EIA data shows that in the northeast region, natural gas production of 20 billion cubic feet (bcf) per day in 2017 should double in the next 35 years, accounting for 40 percent of total U.S. natural gas production. Dry natural gas production in the eastern region of the U.S.is forecast to grow by a third between 2015 and 2025.

The U.S. produces 25 percent of all the world’s NGL and more than 25 percent comes from the northeast, according to the American Chemical Council (ACC). From 2026 to 2030, NGL production for U.S. demand alone is expected to reach nearly 6.3 million barrels per day (bpd). More than 1 million bpd of NGL will be sourced from the Marcellus and Utica Shale plays.

Unique to the region is that up to 40 percent of the natural gas produced from the Marcellus and Utica shale play is rich in NGL. More than 70 percent of it is ethane and propane.
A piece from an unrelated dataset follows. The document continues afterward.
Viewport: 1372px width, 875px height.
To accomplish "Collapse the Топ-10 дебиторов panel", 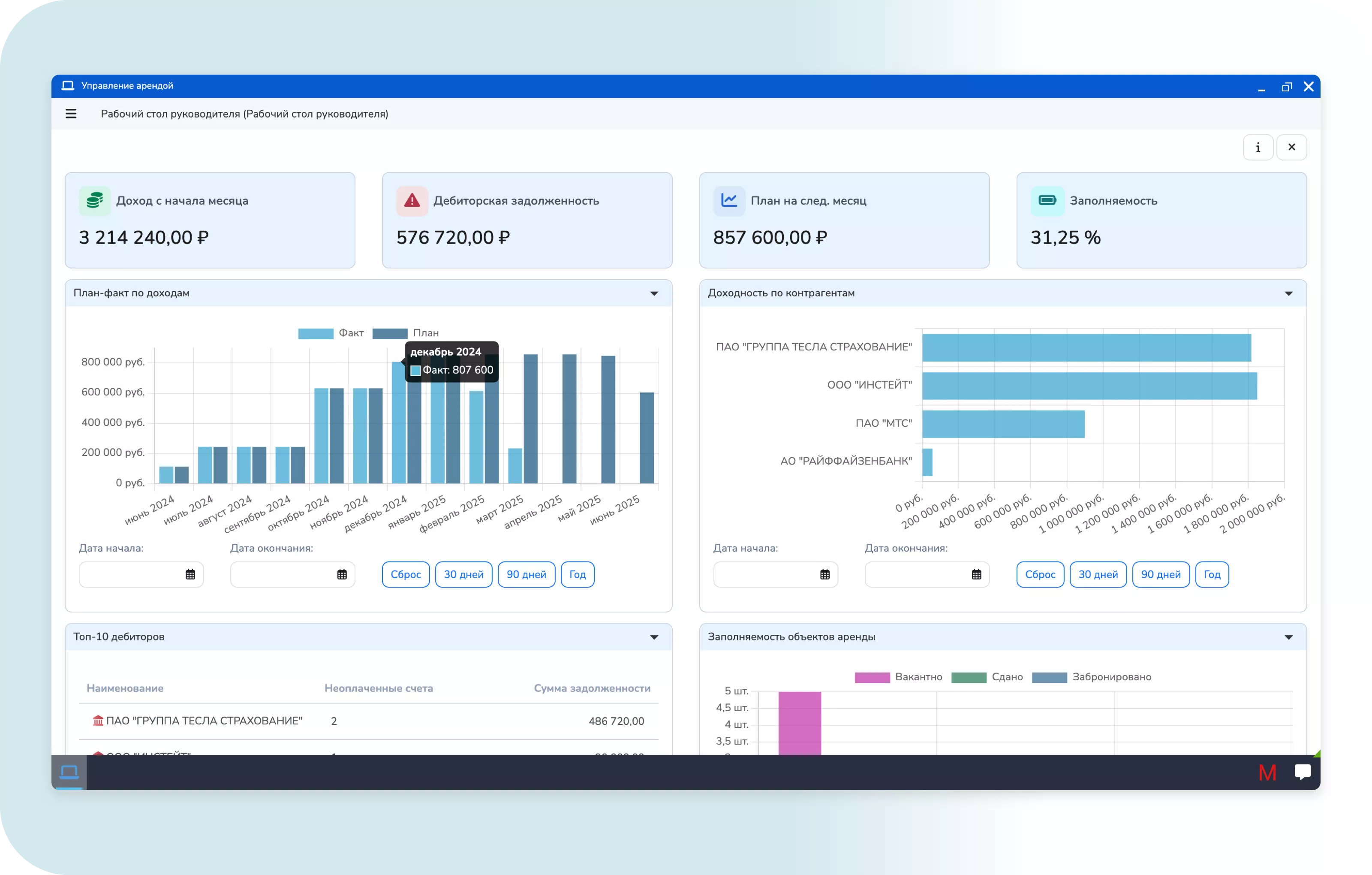I will [x=654, y=637].
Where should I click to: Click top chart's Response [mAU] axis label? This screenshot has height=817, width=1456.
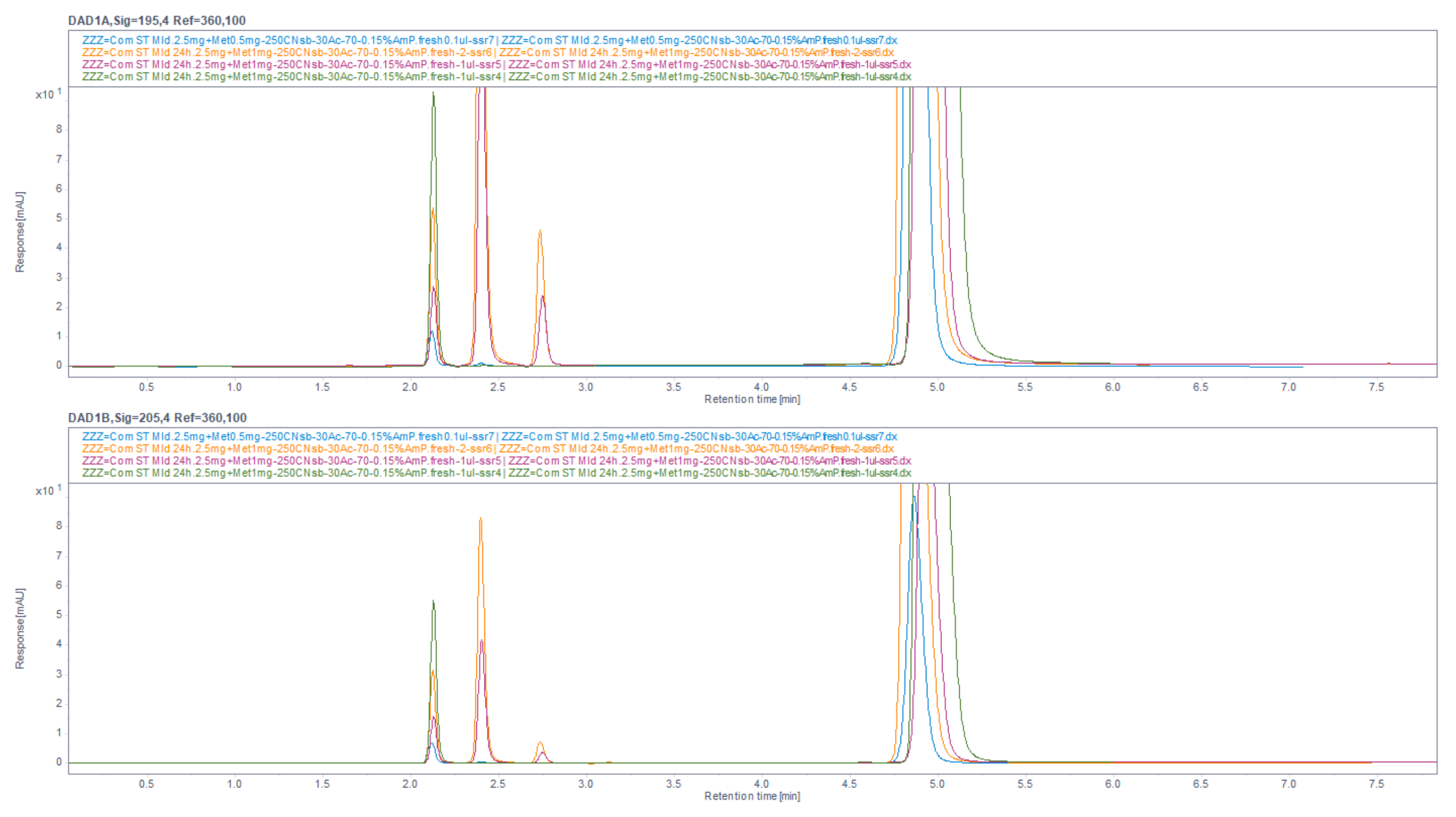pos(20,232)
However, the paper notes that while the northeast region is exporting its ethane to Canada, the Gulf Coast and Europe, “lack of pipelines restricts what is sold, and the balance of at least 150,000 b/d is downgraded in value as it is mixed with the natural gas that supplies homes and businesses for heating and cooking.”

The Petrochemical Update white paper says that a second petrochemical hub in the U.S.—in addition to the one on the Gulf Coast—could “provide supply-chain redundancy for the nation which now relies primarily on production from a region susceptible to hurricanes and tornados.”

Even when pipeline shipments of ethane out of the northeast region are factored in, up to 350,000 to 400,000 bpd of ethane is available for petrochemical feedstock within New York, Pennsylvania, Ohio and West Virginia—enough for five or six ethane crackers, the paper says.